What kind of controller can we use?
We have 2 possible choices to have a low cost controller:
Raspberry PI/Banana PI/Orange PI board: from 15$ to 50$
A full operative system, with all programming languages available, lots of tools to debug all problems, may be too much powerful and complex for our small scope, but with all its debug tools, it can be very useful to make experiments.


ESP8266 Nodemcu board: 3$
Simple, able to do only few task, only Lua and C programming languages, small memory so only small code can run. But it is has anything we need.
Pay attention it is not so powerful, so for example the WIFI must have a good signal otherwise this micro board can suffer trying to connect to your wifi.

As we will see later, the work to do around these boards is quite the same, so you can use our suggestions for both boards. With a RasberryPI or similar board you can probably control more switches and lights with one board but, due to cabling constraint, it is not simple to manage all lights from a centralized location (this means having all cables starting from the same point and make them arriving to the finel position all around the house, that is usually not very simple) . This is one of the reason why at the end, as you will see, our choice was multiple Nodemcu boards spread around the house near the switches and lights it needs to control.

Let’s see how these boards work for our purpose.


All these boards are provided with a GPIO (General Purpose Input/Outoput) connection, made of multiple pins. Some of these pins can be read by a simple code inside the board, to ask if the pin is connected or not to the “ground” (specific pin marked as GRD). This way of using pin is called input mode.
So you can take a switch, even a big wall switch normally used with 125v or 220v, connect one wire to the pin, one to the the ground, and with a simple code you can understand if the switch is opened (circuit interrupted, no current passing through the switch) or closed (circuit closed, the current pass through the switch).
Great!!! we achieved the first functionality of our controller. This is the way we can read if a switch is off or on.

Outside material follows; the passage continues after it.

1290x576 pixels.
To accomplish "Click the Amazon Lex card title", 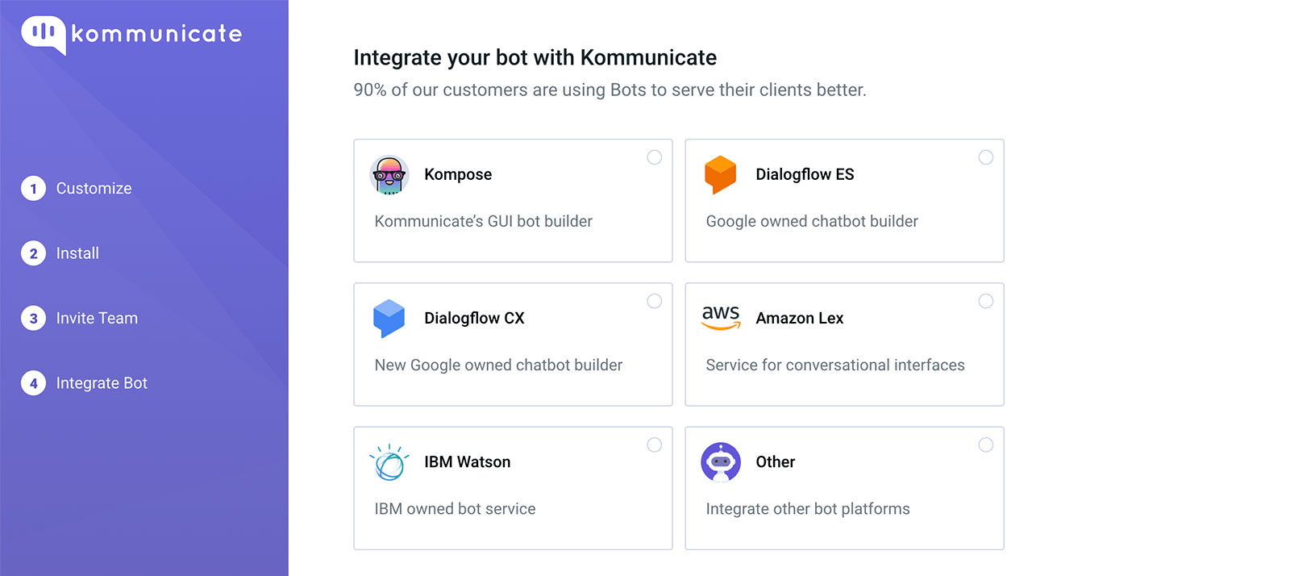I will (x=800, y=319).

Then you can use another pin in output mode, so you can send out a signal and this signal can, for example,  turn on a led as it can turn on a relay, make the high voltage electricity to reach your light.
And this is the second part of our controller. We can pilot a switch to turn on/off a real 125/220v lamp.

Here you can see a simple experiment, where a normal wall switch, in this case a Bticino switch, is connected to the GPIO of a OrangePI, then a led was connected to a different pin and with a very simple python script every second a check is done to the switch, if the status of the switch is changed, the led status is inverted.

Everything clear? Ready to implement this theory in your home automation?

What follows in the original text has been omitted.